Copy the material below word for word, line by line.

#### Stored data ####

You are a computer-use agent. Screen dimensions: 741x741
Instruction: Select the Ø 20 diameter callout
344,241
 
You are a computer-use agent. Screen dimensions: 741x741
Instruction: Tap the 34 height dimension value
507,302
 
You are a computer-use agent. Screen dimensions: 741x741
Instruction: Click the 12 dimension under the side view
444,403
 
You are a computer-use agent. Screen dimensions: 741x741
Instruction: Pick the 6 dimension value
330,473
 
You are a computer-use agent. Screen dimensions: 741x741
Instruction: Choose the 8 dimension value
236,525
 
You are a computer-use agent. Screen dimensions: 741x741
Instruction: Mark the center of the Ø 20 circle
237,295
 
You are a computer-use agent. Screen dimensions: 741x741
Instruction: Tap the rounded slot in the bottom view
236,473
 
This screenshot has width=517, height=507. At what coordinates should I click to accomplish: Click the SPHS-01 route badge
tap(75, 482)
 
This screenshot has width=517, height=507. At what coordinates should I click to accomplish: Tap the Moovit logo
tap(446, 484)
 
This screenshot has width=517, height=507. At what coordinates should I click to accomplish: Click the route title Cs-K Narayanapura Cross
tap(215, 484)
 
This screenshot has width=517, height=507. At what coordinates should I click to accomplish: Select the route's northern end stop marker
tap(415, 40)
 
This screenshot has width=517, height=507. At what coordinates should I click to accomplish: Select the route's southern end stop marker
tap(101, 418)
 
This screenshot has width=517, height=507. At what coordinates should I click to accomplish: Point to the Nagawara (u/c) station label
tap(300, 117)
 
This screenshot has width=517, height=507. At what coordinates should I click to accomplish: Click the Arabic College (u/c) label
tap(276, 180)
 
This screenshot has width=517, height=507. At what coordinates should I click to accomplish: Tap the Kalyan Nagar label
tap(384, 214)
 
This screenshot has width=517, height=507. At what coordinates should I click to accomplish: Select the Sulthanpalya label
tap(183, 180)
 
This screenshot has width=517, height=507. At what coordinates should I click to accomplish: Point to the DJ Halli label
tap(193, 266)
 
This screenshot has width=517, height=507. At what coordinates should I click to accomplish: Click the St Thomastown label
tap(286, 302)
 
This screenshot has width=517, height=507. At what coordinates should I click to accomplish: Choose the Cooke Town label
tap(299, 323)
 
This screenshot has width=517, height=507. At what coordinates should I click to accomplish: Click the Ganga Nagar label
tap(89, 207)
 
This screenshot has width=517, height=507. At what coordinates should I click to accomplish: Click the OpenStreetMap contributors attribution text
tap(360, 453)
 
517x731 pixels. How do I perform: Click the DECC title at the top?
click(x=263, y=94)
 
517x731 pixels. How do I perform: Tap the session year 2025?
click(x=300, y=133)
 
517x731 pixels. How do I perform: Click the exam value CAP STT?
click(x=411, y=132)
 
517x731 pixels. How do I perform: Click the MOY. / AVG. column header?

####

Task answer:
You are a computer-use agent. Screen dimensions: 741x741
Instruction: Select the Ø 20 diameter callout
344,241
 
You are a computer-use agent. Screen dimensions: 741x741
Instruction: Tap the 34 height dimension value
507,302
 
You are a computer-use agent. Screen dimensions: 741x741
Instruction: Click the 12 dimension under the side view
444,403
 
You are a computer-use agent. Screen dimensions: 741x741
Instruction: Pick the 6 dimension value
330,473
 
You are a computer-use agent. Screen dimensions: 741x741
Instruction: Choose the 8 dimension value
236,525
 
You are a computer-use agent. Screen dimensions: 741x741
Instruction: Mark the center of the Ø 20 circle
237,295
 
You are a computer-use agent. Screen dimensions: 741x741
Instruction: Tap the rounded slot in the bottom view
236,473
 
This screenshot has width=517, height=507. At what coordinates should I click to accomplish: Click the SPHS-01 route badge
tap(75, 482)
 
This screenshot has width=517, height=507. At what coordinates should I click to accomplish: Tap the Moovit logo
tap(446, 484)
 
This screenshot has width=517, height=507. At what coordinates should I click to accomplish: Click the route title Cs-K Narayanapura Cross
tap(215, 484)
 
This screenshot has width=517, height=507. At what coordinates should I click to accomplish: Select the route's northern end stop marker
tap(415, 40)
 
This screenshot has width=517, height=507. At what coordinates should I click to accomplish: Select the route's southern end stop marker
tap(101, 418)
 
This screenshot has width=517, height=507. At what coordinates should I click to accomplish: Point to the Nagawara (u/c) station label
tap(300, 117)
 
This screenshot has width=517, height=507. At what coordinates should I click to accomplish: Click the Arabic College (u/c) label
tap(276, 180)
 
This screenshot has width=517, height=507. At what coordinates should I click to accomplish: Tap the Kalyan Nagar label
tap(384, 214)
 
This screenshot has width=517, height=507. At what coordinates should I click to accomplish: Select the Sulthanpalya label
tap(183, 180)
 
This screenshot has width=517, height=507. At what coordinates should I click to accomplish: Point to the DJ Halli label
tap(193, 266)
 
This screenshot has width=517, height=507. At what coordinates should I click to accomplish: Click the St Thomastown label
tap(286, 302)
 
This screenshot has width=517, height=507. At what coordinates should I click to accomplish: Choose the Cooke Town label
tap(299, 323)
 
This screenshot has width=517, height=507. At what coordinates should I click to accomplish: Click the Ganga Nagar label
tap(89, 207)
 
This screenshot has width=517, height=507. At what coordinates should I click to accomplish: Click the OpenStreetMap contributors attribution text
tap(360, 453)
 
517x731 pixels. How do I perform: Click the DECC title at the top?
click(x=263, y=94)
 
517x731 pixels. How do I perform: Tap the session year 2025?
click(x=300, y=133)
 
517x731 pixels. How do I perform: Click the exam value CAP STT?
click(x=411, y=132)
 
517x731 pixels. How do I perform: Click the MOY. / AVG. column header?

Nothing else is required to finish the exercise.